'Bade ka sukka' - a traditional beef dish of India's Old Mysore region

Bade ka sukka is a traditional south Indian beef dish from the Old Mysore region
Bade ka sukka or 'Dry beef' is a traditional Muslim beef dish of Old Mysore region*. It may surprise you that not all Muslims eat beef in Karnataka (or at least not all did when I was a kid in 1980s). I came from one such family. Beef was a rarity in my father's family in Tumakuru and his mom never touched it. Beef was considered a poor man's protein (being cheaper than fish, mutton and chicken) and people usually didn't like to be seen at a butcher shop selling beef (a shameful act that has thankfully changed today). My mom's family was opposite. They were from Bengaluru and were voracious beef eaters. My nani (maternal grand mom) and her daughters cooked some of the tastiest beef dishes. As some one who loved good food, I would relish every visit to my mom's family in Frazer Town. And each time I returned to Tumakuru, I craved for some beef. As teenagers we cousins would save money and visit the few hotels serving beef around Tumakuru town, often without telling our families. Among the most common dish and delicious dish was called Bade ka sukka in Dakkani dialect. It is cooked beef flavoured with traditional Indian spices, curry leaf and ginger as well as garlic among others. 

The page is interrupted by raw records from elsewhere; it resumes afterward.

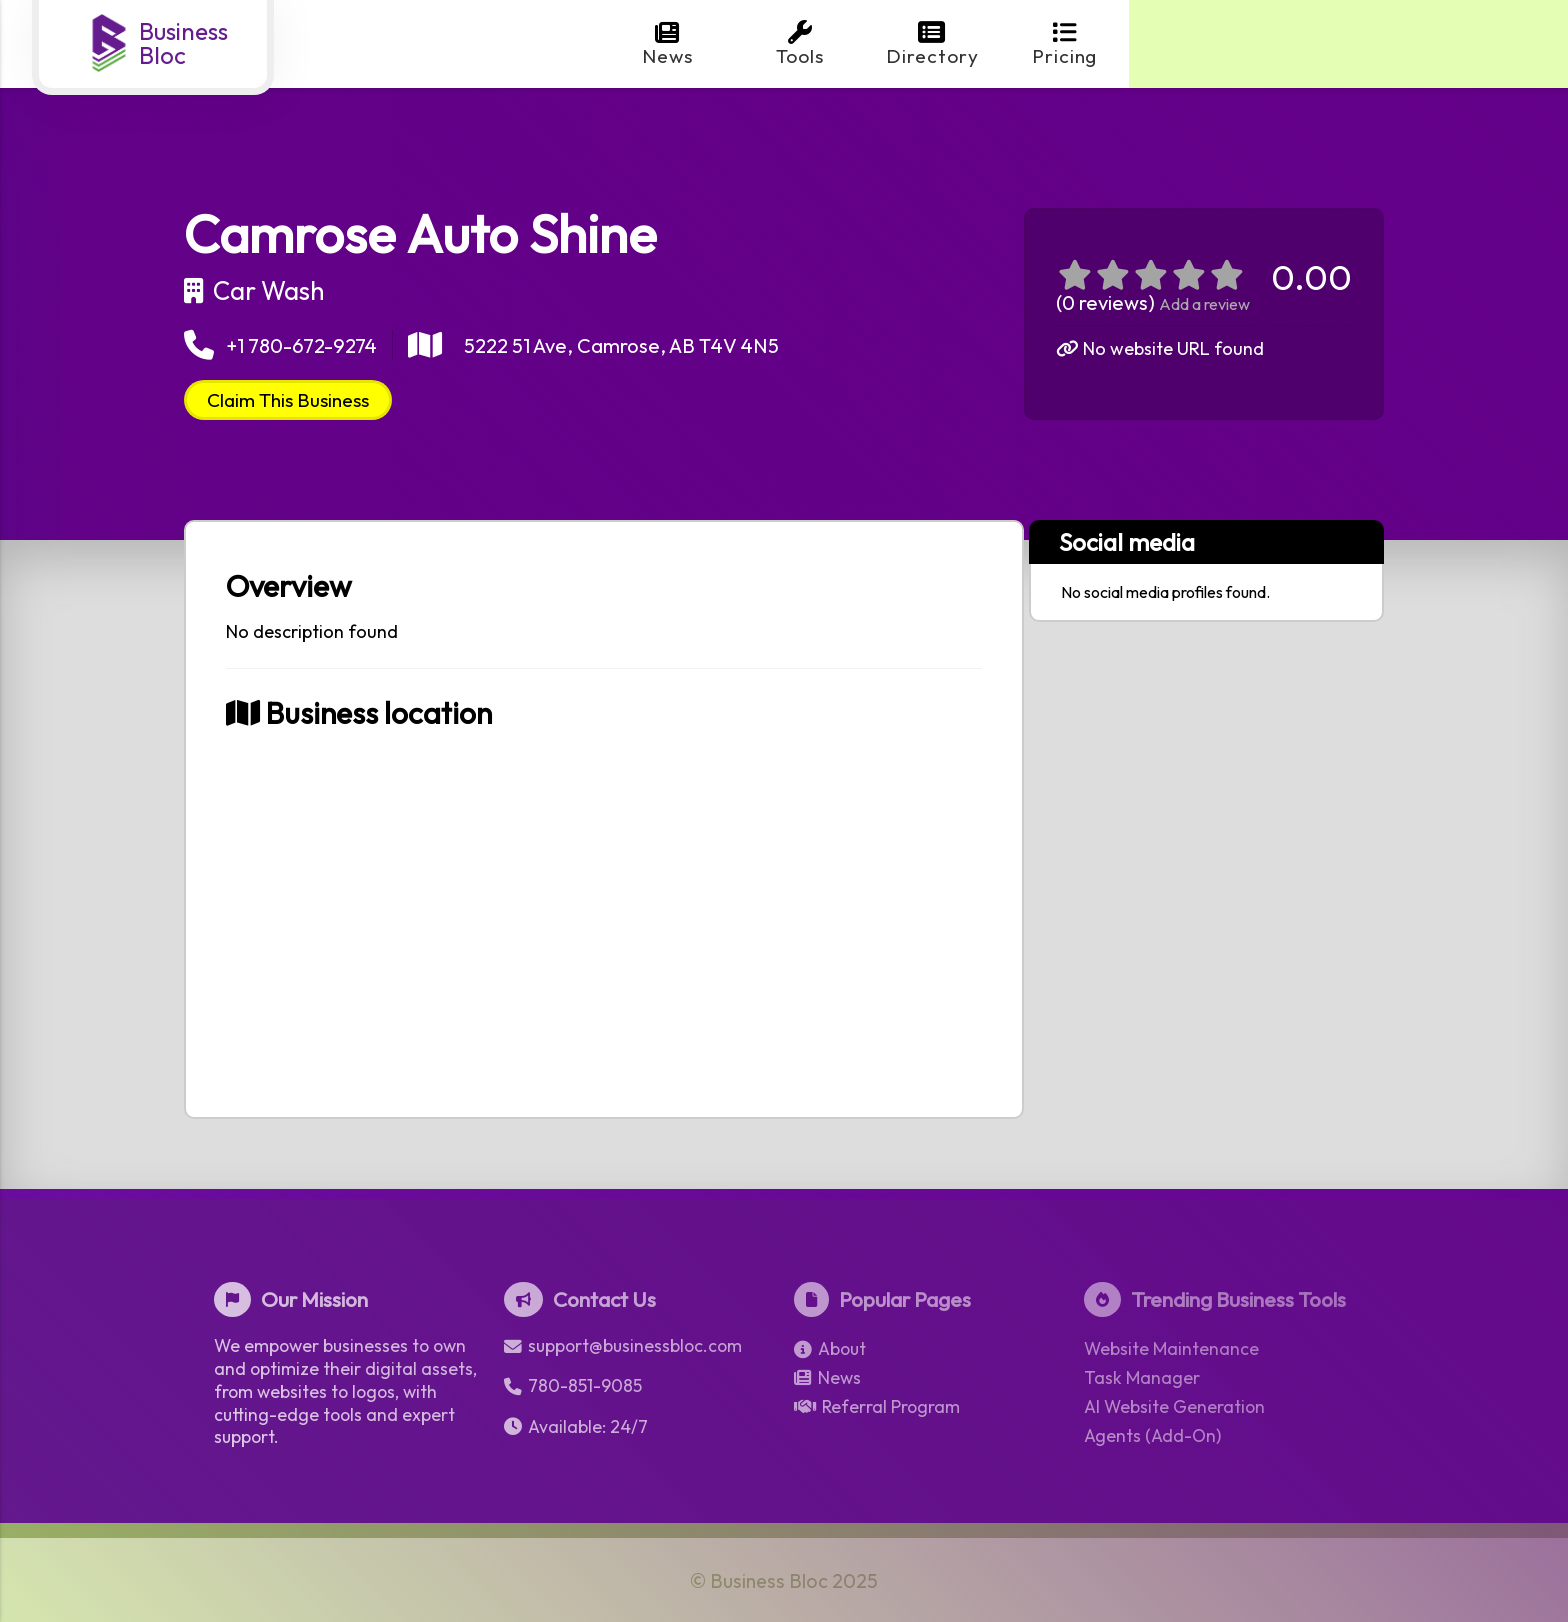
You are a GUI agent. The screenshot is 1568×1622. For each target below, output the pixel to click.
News (667, 44)
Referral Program (877, 1407)
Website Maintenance (1171, 1349)
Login (1461, 44)
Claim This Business (288, 400)
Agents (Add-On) (1152, 1436)
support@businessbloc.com (623, 1346)
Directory (932, 44)
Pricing (1065, 44)
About (830, 1349)
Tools (800, 44)
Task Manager (1142, 1378)
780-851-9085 (573, 1386)
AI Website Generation (1174, 1407)
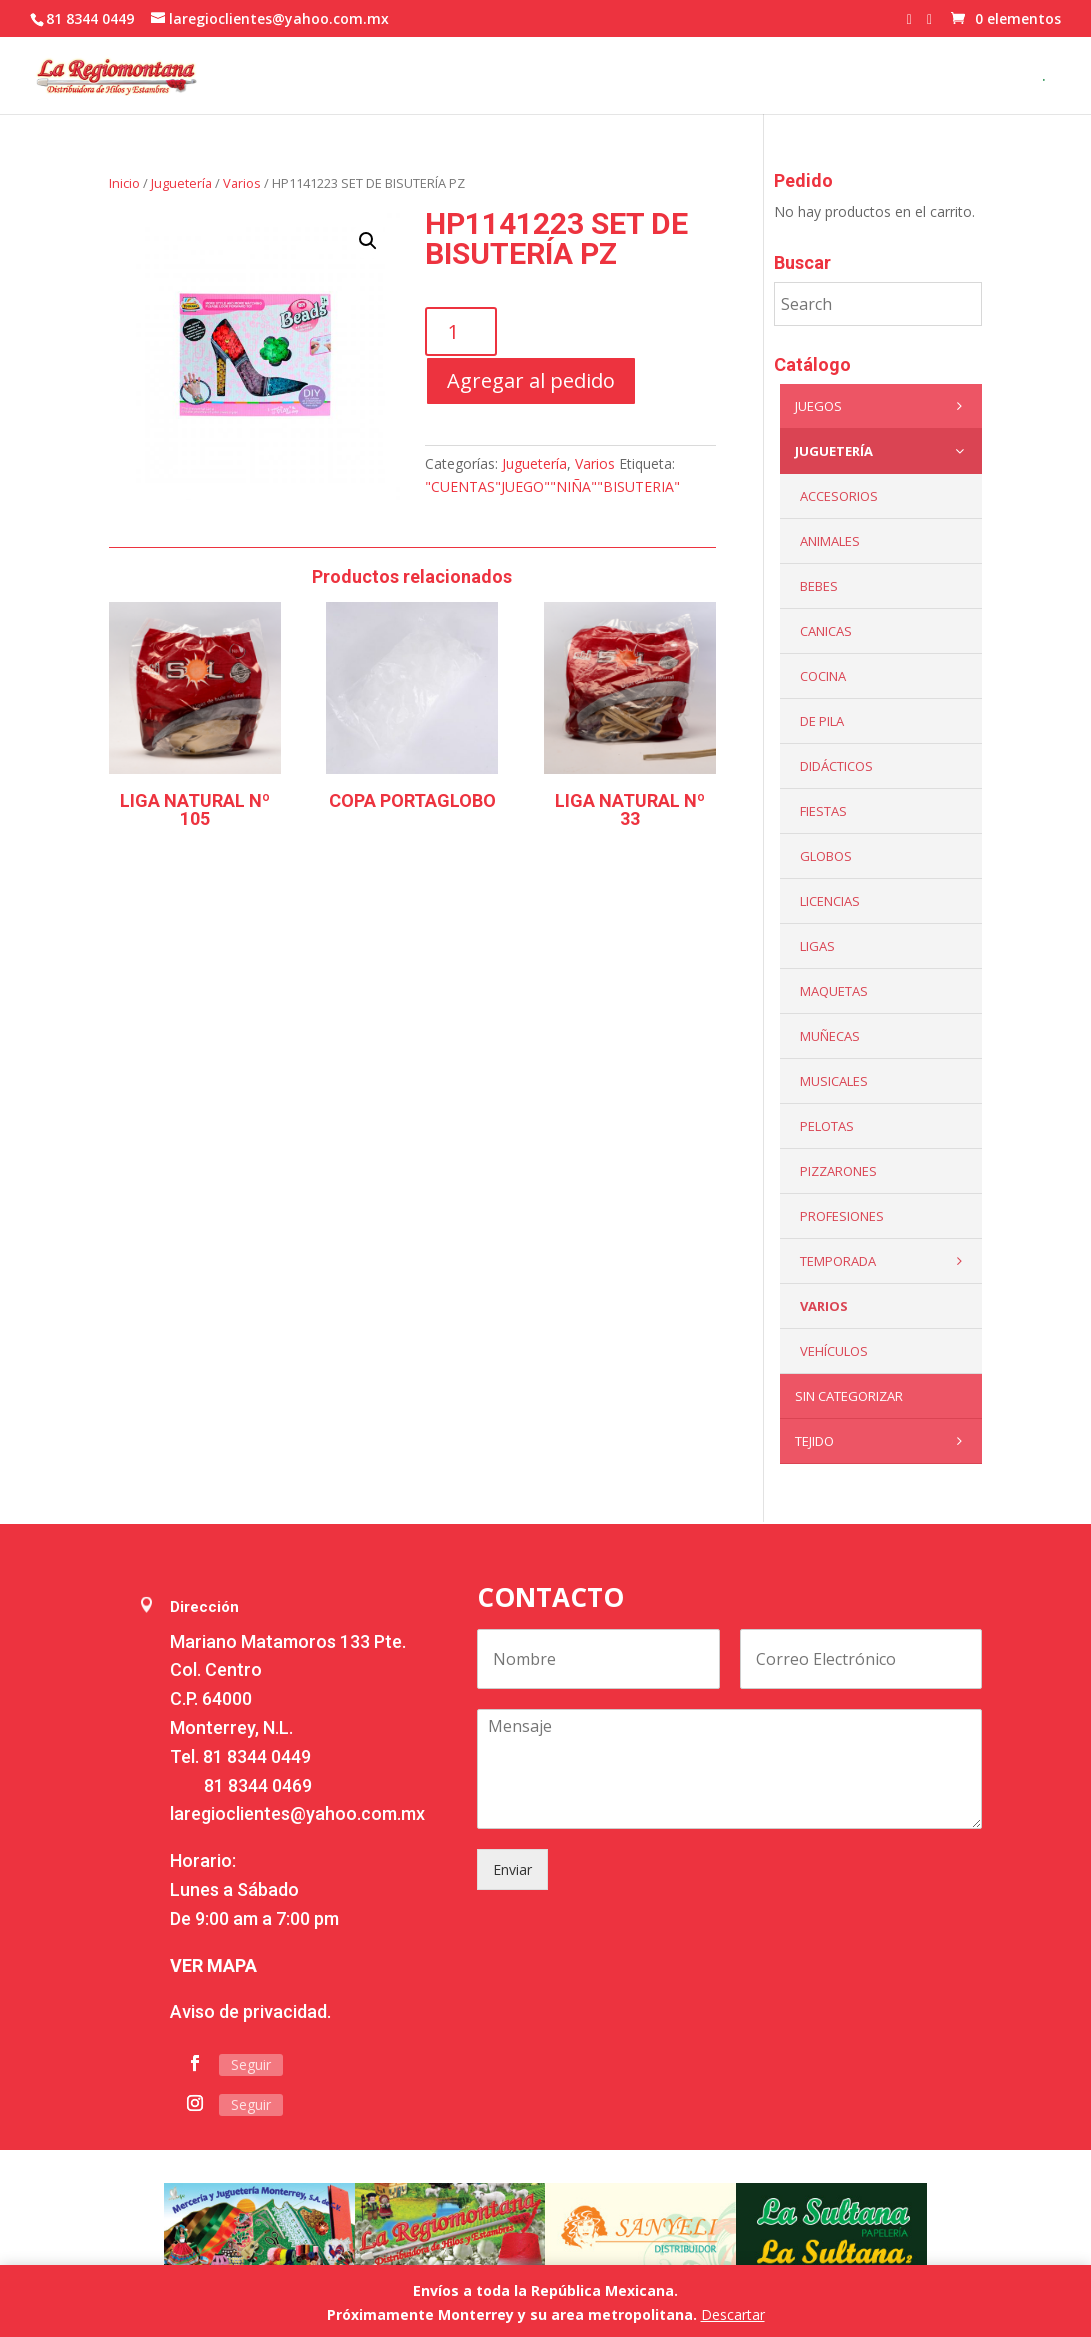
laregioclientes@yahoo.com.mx (297, 1813)
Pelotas (827, 1126)
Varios (242, 183)
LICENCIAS (830, 901)
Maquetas (834, 991)
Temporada (886, 1261)
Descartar (733, 2314)
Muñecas (830, 1036)
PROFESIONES (842, 1216)
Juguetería (181, 183)
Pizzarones (838, 1171)
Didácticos (836, 766)
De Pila (822, 721)
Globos (826, 856)
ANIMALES (830, 541)
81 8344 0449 (257, 1756)
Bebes (819, 586)
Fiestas (823, 811)
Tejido (883, 1441)
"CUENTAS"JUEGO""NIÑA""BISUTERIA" (552, 486)
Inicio (124, 183)
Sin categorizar (849, 1396)
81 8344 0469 (258, 1785)
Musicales (834, 1081)
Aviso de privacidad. (250, 2011)
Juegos (883, 406)
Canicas (826, 631)
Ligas (817, 946)
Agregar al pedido (531, 380)
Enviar (512, 1869)
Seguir (251, 2064)
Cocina (823, 676)
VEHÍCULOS (834, 1351)
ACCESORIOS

Bade ka sukka beef dish under preparation in northern Canada in fall 2019
Moving to Canada in early 2000s I found beef to be as popular as chicken among the people and certainly more popular than goat or lamb meat. Canada is among the world's largest producers of beef. Easy accessibility meant I got to bring home and cook and more beef. And the interactions with colleagues and university mates from other countries particularly Pakistan and Afghanistan meant I learnt about more meat dishes including beef, the most popular of which is Lahori Nihari. But when it is time to eat beef that reminds me of home back in India, Bade ka sukka is what I fall back on, thanks to my better half who is an amazing cook. 

Note:
*Old Mysore region is the part of modern day Karnataka state that remained as princely state of Mysore under British rule over India till 1947. The state was a remnant of the larger Mysore Kingdom that was broken up by the British after Mysore ruler Tipu Sultan died on the battlefield in May 1799.